К утру прольются на цветы акаций,
Ещё над морем месяц не потух.


II

                "Ты, Чатырдаг, всегда и нем и недвижим.
                Бесстрастный драгоман всемирного творенья,
                Поправ весь дольний мир подножием своим,
                Ты внемлешь лишь творца предвечные веленья!"
                (Из Крымских сонетов. "Чатырдаг")
               

Ещё над морем месяц не потух –
Отары туч уже достигли края
На горизонте… ими управляет
Всесильною рукой – какой Пастух?

Вздымаясь исполином безразмерным,
Встаёт гора, надёжней всяких твердей:
Там Чатыр-Даг, огромный стол богов.

Приветит странника приют пещерный,
От непогоды свод укрыть готов
И от грехов – вымаливать прощенье.

Там на согбенном древе лист пожух,
И время, кажется, летит скорее,
Там, ближе к небу, неустанно реет
Утраченного рая спелый дух.

_________
Чатыр-Даг - горный массив по пути из Симферополя в Алушту. Древние греки называли эту высокую и плоскую наверху гору Трапезундом, что можно перевести как «гора-стол». Под этим именем она упоминается в трудах самого Страбона. Горный массив известен своими пещерами, которых более двухсот.


III

                "… Мы мало видим, знаем,
                А счастье только знающим дано"
                ("Вечер")
               

Утраченного рая спелый дух –
Последняя мечта, что мне досталась.
Чего ищу, куда иду, скиталец?
Но верю, что когда-нибудь дойду…

Рассеется нелепым наважденьем
Клубящееся марево дорог,
А что останется?
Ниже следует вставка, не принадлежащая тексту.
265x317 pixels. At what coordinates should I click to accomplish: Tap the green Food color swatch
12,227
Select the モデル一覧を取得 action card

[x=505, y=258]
О, если б только мог
Предугадать наитием смятенным –
За поворотом дом… пусть выйдет срок,
Останется любовь – мой тёплый кров.

Но боль разлук всё тянется к прощенью
И гонит душу от порога вон.
Мираж крадётся следом или сон,
Медовым ветром тянется в ущелье.


IV

                "… Меж тем как счастье жить вовеки не умрет,
                Покуда над землей заря зарю выводит"
                ("Лесная дорога")
               

Медовым ветром тянется в ущелье
Мираж другой обещанной судьбы,
Что я когда-то ведал, но забыл,
А он за мной скользит послушной тенью.

Куда б ни шёл – ему легко и мило
Быть рядом. Тихий ангел и кумир,
Мой истинный, несокрушённый мир,
Сияющий в своей чудесной силе.
Влечёт туда, где в царстве вечной сини
Хитон смогу надеть я и подир*.

Там я иной: и любящий, и мудрый,
К добру готов и на слова не скор…
Да будет так, лишь солнечное утро
Едва пронижет разомлевший взор.

* подир - старинная еврейская верхняя длинная одежда, которая надевалась на хитон (тонкая льнаная рубаха); облачение иудейских первосвященников (ветхозаветных священников) и царей.


V

                "Наши дети, внуки не будут в состоянии даже
                представить себе ту Россию, в которой мы
                когда-то жили, которую мы не ценили, не
                понимали, – всю эту мощь, сложность,
                богатство, счастье…"  ("Окаянные дни")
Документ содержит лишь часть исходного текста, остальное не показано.